Now as I mentioned in my last post, in the time between me having the stroke and me having my MRI scan, we went into lockdown. Covid had hit the UK and everything was different.
The chances of seeing a doctor face to face during this period were slim to none, some of the most serious life altering news I have ever had was given to me over the phone during this time. The NHS was doing everything it could to keep it's patients and staff as safe as possible.
Did this have a detrimental effect on my recovery? No. I don't think it did.
I said previously I'm terrified of hospitals, so the fact that I could access the advice and most of the care I needed without attending one was a bonus in my opinion. I know, sadly, that this wasn't the case for everyone that needed care, and that it caused great distress to terminally ill patients and their families, which I sympathise with on every level. But, for me, in that moment, it was better.
So for the first two months following the stroke I couldn't walk, dress myself, get up and down the stairs or even make a cup of tea.
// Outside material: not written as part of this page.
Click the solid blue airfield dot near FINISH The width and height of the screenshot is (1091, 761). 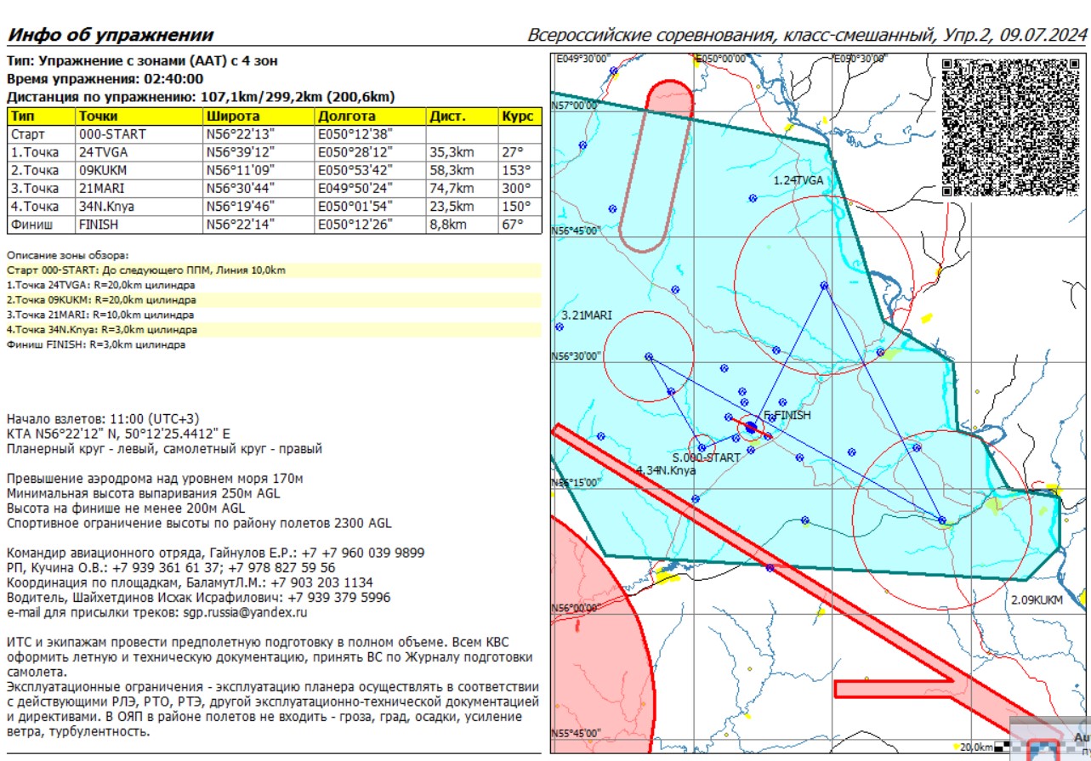point(751,428)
My partner was brilliant, he went above and beyond to make sure I was ok and had what I needed, no questions asked just straight into the role of my caregiver, a role which still to this day he upholds and does brilliantly. But I am a stubborn little cow, as soon as he went back to work, leaving me in bed with a bottle of pop, some snacks, Netflix and an endless supply of books with instructions to stay there until he got back at lunch, I was trying to do everything that I couldn't do.
It took me about 2 weeks to learn to walk by myself, I fell, I hurt my knees (fortunately I can only feel one of them) I got bumps, bruises and scrapes but I did it. I was determined I wasn't going to give up. And slowly but surely I either re-learnt the skills I had lost or I improvised and adapted!! Stretchy over the head bras and leggings were my absolute saviour!
I was lucky enough to get to see a doctor that was part of the stroke team and he seemed hopeful that I would get full use of my right side back in time, but when the neurologist called in June he said very frankly that it had been three months and what I was left with was probably as good as it was going to get. In a way I think I needed to hear it like that, because I was waking up every morning and trying to wiggle my toes, poking my leg thinking that one day I would wake up and miraculously be fixed! Once I realised it was a case of learning to work with what I had, the real fun began.